The Journey? It died. I walked away for a few weeks, and when I came back, Journey was dead.

I’ll be honest. I toyed with the idea of finishing Journey. But now it’s dead and decayed, a moth-eaten corpse in my mind. I don’t even remember who the Master was, or what he had to do with anything. Forget Travesdain and Argusdain--which one was which?--they had something to do with the ending, but I forgot.

For the record, this is what I can remember: In the next installment, the Narrator dies. The story is then picked by Jennifer, who continues it. Haman goes... wait, can’t tell you that. It will spoil the upcoming story.

The story I present to you is a full re-realization of the world first set forth in Journey. It has fermented in my mind. It won’t get any readier for presentation than it is now. It’s a re-write, a continuation, all those things. I’m pretty sure it’s a lot better this time around.

The journey continues, and all that junk.

THE ACCUSER: I. Evifolikok reayapus ogar salbtosar yticom Atlantomi busik sevawas.











“Come...”

Lonely, dark, narrow. Claustrophobic.

The corridor was lit by bulbs spaced all-too-far apart, flooding the narrow area with stark fluorescent light. Footsteps on the steel floor gave echoes as loud as the original sound, echoes that assaulted the ears from all directions at once, as though there was someone behind Rick, or ahead of him.

In the lowest depths of the diving submarine, the grumbling of the engines was the only company to reassure him. He was awoken at night by terrible gnashing metallic groans. They said it was the submarine protesting the pressure change, but Rick wasn’t so sure. He heard the noises in his dreams.

“...with me.”

The submarine shook, probably from the currents.

It shook again, more violently.

The lights went out. He was bathed in darkness. The submarine gave a terrible roar.

His panicked stumbling footsteps were echoes in the dark. Were those footsteps ahead of him? Or behind him?

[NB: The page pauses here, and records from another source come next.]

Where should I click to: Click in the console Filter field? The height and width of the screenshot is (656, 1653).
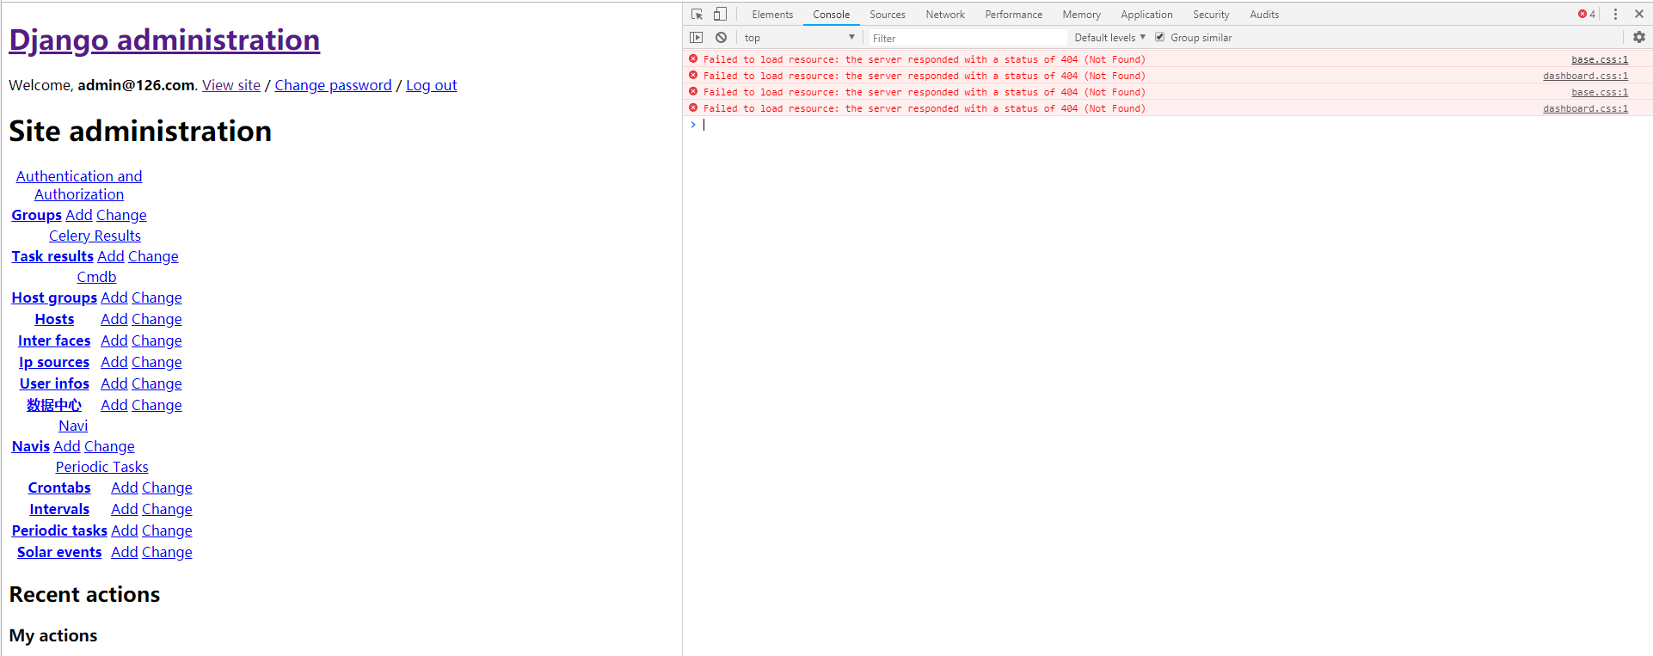pos(968,38)
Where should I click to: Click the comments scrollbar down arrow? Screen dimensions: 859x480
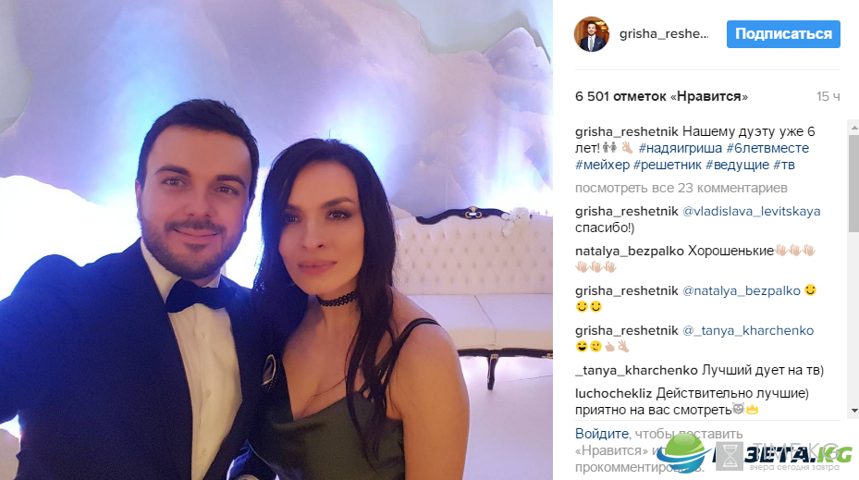pyautogui.click(x=854, y=411)
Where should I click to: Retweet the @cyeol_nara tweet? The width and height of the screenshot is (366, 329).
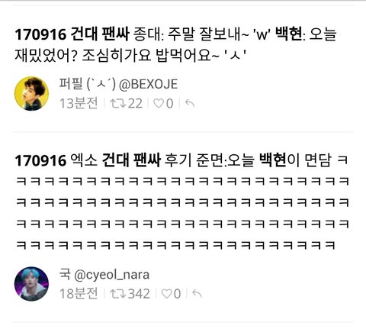click(x=117, y=294)
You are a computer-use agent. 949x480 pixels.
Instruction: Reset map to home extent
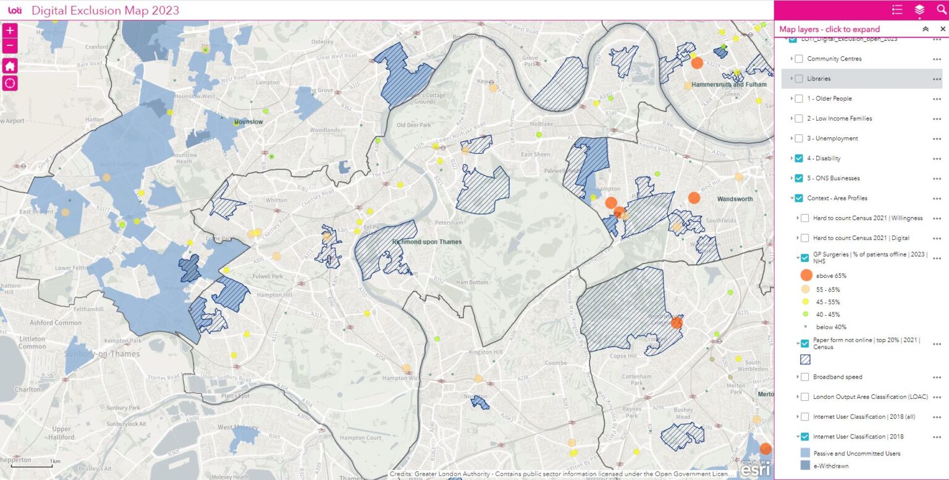coord(10,66)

A light appeared in front of him. It was at about eye level. It hovered in front of him, a few yards away.

The light beckoned.

“Come...”

The light retreated. Rick took a hesitant, soft step towards it.

“with me.”

He took another tentative step, then another. The light moved, and he followed.

“Come...”

He followed the light down the corridor and around a corner. It was moving faster, and Rick had to jog. He glanced about nervously—what if someone woke up? But he wasn’t near anyone’s quarters.

“with me.”

He was in a room. Minicomputer consoles lined the walls. They were desks with built-in keyboards and screens, relics from a time when computers were that large. The heat they generated made Rick sweat.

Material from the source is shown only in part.